Salt Lake City, USA - The Rev. Peter Morales of Colorado has been elected as the first Latino president of the Unitarian Universalist Association.
Morales, senior minister of Jefferson Unitarian Church in Golden, Colo., was elected to the post June 27 at the Unitarian General Assembly in Salt Lake City. Morales succeeds the Rev. William G. Sinkford who has served two four-year terms.
Unitarians, who have roots in a movement that rejected Puritan orthodoxy in New England, support a free search for spiritual truth.
Atheists and pagans are a significant part of their membership. Jews, Buddhists, Christians and others sometimes join to maintain their traditions without having to accept, wholesale, their denominations' creed. Unitarians are estimated to have about 200,000 members nationwide.
"I want to grow our faith, to reach all those people who are looking for non-dogmatic, liberal religious community," Morales said in a statement after he was elected.

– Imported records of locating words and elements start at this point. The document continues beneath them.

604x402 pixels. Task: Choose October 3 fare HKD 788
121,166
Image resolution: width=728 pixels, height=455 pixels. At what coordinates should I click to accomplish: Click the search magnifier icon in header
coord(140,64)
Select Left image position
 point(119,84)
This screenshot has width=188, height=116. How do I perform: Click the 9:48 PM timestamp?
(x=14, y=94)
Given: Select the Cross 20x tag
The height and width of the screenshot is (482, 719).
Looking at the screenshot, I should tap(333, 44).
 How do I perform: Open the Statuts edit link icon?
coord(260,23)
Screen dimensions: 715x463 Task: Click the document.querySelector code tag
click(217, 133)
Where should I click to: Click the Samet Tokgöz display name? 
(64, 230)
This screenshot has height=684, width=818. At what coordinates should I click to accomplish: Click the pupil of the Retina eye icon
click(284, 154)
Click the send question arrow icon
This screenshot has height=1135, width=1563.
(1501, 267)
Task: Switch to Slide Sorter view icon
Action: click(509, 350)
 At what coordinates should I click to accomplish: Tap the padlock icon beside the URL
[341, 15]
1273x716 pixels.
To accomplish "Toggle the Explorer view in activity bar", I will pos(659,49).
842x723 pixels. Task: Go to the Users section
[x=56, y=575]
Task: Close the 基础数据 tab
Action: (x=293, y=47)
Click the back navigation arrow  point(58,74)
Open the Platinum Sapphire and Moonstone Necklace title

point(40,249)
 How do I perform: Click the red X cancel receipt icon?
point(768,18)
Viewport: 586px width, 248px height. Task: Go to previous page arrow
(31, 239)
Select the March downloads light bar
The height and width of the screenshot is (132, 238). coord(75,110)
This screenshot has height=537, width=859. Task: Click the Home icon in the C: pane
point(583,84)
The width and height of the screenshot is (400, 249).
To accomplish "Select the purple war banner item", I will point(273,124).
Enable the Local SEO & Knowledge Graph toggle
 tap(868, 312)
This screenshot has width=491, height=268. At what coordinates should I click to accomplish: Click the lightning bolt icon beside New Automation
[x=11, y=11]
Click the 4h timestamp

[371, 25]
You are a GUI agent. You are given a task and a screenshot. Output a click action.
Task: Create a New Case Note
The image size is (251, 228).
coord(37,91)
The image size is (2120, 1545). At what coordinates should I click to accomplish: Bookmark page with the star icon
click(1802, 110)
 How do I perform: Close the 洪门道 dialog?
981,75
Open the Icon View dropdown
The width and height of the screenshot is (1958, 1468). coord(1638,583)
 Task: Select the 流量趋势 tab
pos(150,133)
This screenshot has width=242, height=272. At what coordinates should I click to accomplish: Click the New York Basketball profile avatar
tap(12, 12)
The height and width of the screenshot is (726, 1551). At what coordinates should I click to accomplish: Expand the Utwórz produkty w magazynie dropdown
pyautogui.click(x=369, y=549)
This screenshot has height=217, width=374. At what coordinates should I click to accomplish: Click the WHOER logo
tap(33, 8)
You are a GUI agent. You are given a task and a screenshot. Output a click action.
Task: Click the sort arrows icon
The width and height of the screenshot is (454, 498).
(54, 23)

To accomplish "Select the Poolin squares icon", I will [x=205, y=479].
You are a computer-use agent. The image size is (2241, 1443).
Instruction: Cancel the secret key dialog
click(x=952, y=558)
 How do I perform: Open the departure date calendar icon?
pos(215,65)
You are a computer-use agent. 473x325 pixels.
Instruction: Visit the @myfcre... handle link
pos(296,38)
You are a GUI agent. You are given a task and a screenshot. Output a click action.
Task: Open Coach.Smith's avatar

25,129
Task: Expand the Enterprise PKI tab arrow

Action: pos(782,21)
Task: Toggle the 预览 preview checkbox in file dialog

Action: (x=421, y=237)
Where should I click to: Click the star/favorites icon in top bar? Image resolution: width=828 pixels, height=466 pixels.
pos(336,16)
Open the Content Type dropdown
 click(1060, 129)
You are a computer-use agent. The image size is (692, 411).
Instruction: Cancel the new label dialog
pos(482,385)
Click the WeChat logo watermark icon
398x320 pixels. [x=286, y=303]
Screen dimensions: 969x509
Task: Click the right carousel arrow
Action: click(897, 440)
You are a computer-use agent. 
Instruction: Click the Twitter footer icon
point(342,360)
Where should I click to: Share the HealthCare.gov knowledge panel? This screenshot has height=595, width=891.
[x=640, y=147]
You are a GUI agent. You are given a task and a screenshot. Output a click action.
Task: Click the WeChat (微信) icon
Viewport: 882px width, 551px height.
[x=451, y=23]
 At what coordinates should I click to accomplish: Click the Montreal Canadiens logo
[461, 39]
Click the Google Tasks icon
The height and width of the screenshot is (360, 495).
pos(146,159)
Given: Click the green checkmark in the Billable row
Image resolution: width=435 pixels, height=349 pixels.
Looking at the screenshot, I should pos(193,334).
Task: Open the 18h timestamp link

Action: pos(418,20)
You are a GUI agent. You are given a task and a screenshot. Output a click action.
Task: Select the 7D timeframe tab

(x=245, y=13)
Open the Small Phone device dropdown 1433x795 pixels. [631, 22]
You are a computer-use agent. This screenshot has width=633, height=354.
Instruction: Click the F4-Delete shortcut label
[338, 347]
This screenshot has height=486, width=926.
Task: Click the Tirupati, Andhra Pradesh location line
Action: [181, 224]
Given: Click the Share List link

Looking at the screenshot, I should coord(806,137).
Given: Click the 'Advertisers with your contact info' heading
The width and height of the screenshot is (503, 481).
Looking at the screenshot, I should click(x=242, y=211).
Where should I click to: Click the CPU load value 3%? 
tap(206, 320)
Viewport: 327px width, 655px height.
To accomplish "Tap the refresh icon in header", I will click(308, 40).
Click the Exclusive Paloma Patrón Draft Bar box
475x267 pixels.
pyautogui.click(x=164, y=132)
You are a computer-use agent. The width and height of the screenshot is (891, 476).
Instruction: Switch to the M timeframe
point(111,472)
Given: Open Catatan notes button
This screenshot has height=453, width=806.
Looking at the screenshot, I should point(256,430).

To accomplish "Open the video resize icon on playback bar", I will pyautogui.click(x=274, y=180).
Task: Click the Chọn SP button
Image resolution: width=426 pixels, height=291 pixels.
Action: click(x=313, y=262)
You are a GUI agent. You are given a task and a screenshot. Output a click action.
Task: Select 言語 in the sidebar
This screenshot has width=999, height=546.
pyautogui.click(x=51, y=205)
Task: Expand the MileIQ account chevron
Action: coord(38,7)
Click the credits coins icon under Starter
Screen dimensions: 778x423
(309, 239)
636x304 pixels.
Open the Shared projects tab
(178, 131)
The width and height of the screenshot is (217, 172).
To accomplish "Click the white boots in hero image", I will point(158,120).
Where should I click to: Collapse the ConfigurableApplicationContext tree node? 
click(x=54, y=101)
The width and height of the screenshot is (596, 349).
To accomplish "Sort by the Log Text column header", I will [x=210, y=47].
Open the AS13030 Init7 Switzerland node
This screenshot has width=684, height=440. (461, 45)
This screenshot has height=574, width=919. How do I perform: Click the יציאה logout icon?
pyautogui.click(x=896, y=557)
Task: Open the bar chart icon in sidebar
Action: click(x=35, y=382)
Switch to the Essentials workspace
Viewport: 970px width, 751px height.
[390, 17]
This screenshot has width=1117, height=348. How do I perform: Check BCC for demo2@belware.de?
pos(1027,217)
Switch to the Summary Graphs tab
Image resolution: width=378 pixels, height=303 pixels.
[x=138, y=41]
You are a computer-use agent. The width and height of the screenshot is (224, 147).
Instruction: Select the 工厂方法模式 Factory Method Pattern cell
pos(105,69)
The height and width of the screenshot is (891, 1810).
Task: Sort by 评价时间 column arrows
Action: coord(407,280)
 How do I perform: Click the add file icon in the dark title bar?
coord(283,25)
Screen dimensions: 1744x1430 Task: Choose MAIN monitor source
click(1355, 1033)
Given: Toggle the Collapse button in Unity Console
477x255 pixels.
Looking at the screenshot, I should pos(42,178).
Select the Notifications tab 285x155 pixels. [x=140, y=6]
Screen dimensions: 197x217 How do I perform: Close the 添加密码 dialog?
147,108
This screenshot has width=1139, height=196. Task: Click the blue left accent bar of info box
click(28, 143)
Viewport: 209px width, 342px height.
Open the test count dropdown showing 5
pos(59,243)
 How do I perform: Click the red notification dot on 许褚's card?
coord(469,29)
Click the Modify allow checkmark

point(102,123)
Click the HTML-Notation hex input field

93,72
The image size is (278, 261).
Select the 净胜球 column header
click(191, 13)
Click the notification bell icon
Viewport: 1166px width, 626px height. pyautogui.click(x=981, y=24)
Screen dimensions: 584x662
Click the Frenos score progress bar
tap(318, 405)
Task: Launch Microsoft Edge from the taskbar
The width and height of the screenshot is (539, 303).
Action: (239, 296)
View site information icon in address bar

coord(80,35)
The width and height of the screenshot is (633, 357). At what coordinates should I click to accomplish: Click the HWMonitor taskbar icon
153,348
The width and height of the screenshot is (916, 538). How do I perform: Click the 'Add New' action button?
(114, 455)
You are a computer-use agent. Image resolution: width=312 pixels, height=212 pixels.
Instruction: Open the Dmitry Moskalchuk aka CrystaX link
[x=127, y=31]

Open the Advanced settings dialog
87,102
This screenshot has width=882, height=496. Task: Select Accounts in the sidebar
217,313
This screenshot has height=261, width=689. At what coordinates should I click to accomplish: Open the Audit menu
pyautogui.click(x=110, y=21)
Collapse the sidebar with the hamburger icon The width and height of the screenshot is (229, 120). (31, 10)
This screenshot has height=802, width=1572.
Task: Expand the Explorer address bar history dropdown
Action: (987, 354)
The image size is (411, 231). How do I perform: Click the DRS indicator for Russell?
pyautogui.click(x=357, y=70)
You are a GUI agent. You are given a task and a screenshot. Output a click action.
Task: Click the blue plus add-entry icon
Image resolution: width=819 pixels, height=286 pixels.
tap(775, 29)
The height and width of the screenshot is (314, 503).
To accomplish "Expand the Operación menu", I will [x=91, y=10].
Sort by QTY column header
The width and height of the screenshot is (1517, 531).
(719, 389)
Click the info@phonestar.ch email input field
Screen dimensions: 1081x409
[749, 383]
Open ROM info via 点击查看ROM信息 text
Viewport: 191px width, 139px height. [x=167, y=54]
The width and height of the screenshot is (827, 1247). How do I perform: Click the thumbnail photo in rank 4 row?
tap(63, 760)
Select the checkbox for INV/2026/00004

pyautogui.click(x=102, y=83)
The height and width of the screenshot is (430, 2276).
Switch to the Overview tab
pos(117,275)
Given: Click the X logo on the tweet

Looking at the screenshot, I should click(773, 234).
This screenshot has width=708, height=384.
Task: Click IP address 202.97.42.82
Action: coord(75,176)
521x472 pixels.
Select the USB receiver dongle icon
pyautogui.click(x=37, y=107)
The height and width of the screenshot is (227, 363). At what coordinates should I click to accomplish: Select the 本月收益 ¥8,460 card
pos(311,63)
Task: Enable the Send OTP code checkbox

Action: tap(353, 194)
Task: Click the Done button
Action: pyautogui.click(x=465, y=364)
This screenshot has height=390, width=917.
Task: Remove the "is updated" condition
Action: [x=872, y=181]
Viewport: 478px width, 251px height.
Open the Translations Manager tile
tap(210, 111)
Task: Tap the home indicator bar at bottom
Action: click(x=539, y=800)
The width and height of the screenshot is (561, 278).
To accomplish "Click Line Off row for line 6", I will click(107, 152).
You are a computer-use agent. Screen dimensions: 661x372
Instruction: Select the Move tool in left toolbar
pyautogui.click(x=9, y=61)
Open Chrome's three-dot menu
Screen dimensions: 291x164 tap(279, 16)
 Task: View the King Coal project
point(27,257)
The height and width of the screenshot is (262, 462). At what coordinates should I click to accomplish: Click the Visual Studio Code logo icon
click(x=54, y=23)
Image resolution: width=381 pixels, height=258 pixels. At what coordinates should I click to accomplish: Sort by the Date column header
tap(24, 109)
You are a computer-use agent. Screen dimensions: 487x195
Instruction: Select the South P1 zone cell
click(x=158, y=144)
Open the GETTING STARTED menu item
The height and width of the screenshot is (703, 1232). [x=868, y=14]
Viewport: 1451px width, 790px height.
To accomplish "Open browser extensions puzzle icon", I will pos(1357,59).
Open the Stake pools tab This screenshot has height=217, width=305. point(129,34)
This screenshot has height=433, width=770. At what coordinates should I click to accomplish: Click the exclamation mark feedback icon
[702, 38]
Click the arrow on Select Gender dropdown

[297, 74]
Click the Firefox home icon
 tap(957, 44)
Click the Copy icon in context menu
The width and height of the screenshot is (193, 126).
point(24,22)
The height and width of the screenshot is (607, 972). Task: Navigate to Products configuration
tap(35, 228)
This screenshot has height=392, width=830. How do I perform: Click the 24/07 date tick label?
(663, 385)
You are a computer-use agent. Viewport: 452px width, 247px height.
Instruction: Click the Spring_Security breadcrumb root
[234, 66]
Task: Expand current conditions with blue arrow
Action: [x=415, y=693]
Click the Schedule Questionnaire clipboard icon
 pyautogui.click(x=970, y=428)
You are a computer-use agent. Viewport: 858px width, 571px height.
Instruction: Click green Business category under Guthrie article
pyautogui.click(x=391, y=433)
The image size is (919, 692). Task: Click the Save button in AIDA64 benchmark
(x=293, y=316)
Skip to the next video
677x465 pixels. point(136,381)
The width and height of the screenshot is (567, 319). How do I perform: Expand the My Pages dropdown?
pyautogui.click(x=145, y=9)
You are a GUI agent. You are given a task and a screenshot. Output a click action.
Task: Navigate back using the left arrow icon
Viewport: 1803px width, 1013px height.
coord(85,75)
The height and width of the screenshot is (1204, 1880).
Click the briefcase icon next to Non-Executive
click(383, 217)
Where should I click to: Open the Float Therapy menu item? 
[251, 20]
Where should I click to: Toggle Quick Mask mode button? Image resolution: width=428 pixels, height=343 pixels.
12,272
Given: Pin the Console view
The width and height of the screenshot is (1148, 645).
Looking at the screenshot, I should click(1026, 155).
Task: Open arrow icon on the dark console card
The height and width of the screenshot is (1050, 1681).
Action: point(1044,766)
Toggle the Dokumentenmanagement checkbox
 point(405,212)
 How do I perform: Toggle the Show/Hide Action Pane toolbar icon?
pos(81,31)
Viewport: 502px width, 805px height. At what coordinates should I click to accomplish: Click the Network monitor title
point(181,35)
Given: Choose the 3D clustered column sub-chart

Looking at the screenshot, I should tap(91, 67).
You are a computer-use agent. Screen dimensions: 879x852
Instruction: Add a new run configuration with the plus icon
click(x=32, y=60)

"I look forward to working with partners in many other progressive and justice-seeking religious groups. There are tremendous issues that we'll be facing in the coming years and we're going to need one another."
Separately, the United Church of Christ also elected a new president, the Rev. Geoffrey Black, who has served for nearly a decade as minister of the denomination's New York district. The liberal-leaning Protestant church says it has about 1.1 million members.